Director John Ford is known for many things, chief among them his epic westerns and their star-making effect on John Wayne. But for a certain segment of the population — myself included — Ford’s lasting legacy is The Quiet Man.
Starring Ford favorites Wayne and Maureen O’Hara, The Quiet Man is a classic. It’s Ford’s love letter to Ireland, and a film that he fought for 20 years to make.
Ford didn’t consider himself a “career director.” Directing wasn’t his passion, or his calling — it was his job. He had to support his family, and directing was the job that paid the bills. The Quiet Man was different, though. It was personal.
John Ford: Dreaming the Quiet Man is an interesting glimpse into the making of The Quiet Man, and the film’s legacy. Featuring Maureen O’Hara, Peter Bogdanovich, and Martin Scorsese, among others, Dreaming gives you a little bit of a lot of things. You learn a little about the background of the man born Sean or John Feeney in Maine in 1894, the son of two Irish immigrants seeking a better life in America. Much like Wayne’s character Sean Thornton, Ford grew up in America hearing tales of what life was like in Ireland. You learn how Ford spent 20 years trying make the movie nobody wanted, based on the story “The Green Rushes” by John Walsh. In the end Wayne leveraged his clout to coerce a reluctant studio boss into allowing Ford to make The Quiet Man, and Ford still had a fierce fight to make the film the way he wanted to make it, not how the studio thought it should be made — which included using Technicolor to capture the lush green landscapes of Ireland. (Obviously it was worth it; TQM is a classic that was nominated for Best Picture, Supporting Actor, Screenplay, Sound, and Art Direction Oscars, and won for Cinematography and Ford himself as Best Director.) You get stories from on the set from O’Hara and townspeople from Cong, the Irish village where The Quiet Man was filmed. You visit modern-day Cong to see the lasting legacy of the film in terms of the tourist trade, and meet Ford’s Irish family. You learn a little less about Ford himself, a notoriously tight-lipped subject widely known for his eccentricities and generally being hard to work for — as O’Hara implies, you could love working for the man and yet still recognize he was a an “old bastard.”

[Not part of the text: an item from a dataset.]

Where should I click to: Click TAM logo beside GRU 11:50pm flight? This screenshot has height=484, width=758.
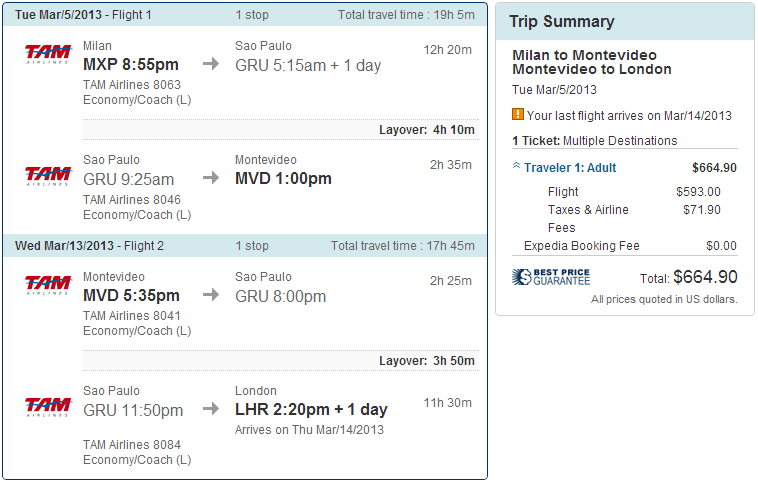(48, 406)
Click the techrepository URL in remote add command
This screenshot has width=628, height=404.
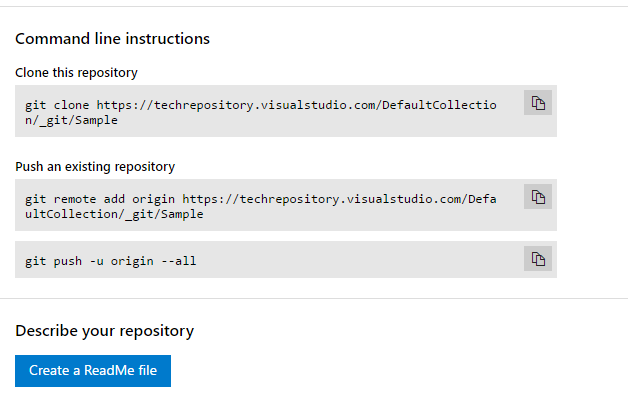point(340,198)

John Ford: Dreaming the Quiet Man is an interesting glimpse into a classic movie. Fans of The Quiet Man will enjoy hearing from O’Hara and learning more about the film. Fans of Ford in general might also be interested in learning a little more about the man, though it’s really more of the story of the film than its director — though the film is so personal, the story of the former is, in a way, also the story of the latter. However, if you haven’t seen The Quiet Man (a situation which you should remedy immediately), or are not familiar with Ford, there’s probably not much here of interest to you.
The Package & Special Features
The Blu-ray is simply packaged, and contains several extras. The longest and most interesting of the mostly incredibly brief special features is one showing the parts of the interview with Maureen O’Hara that weren’t included in the film. O’Hara is simply a delight. The costume feature provides interesting background on the local seamstress charged with making authentic Irish costumes for the actors. Other features include reminisces from townsfolk about the filming of scenes such as the beach horse race, and a somewhat less-than-informative bit about the Quiet Man fan club annual gathering.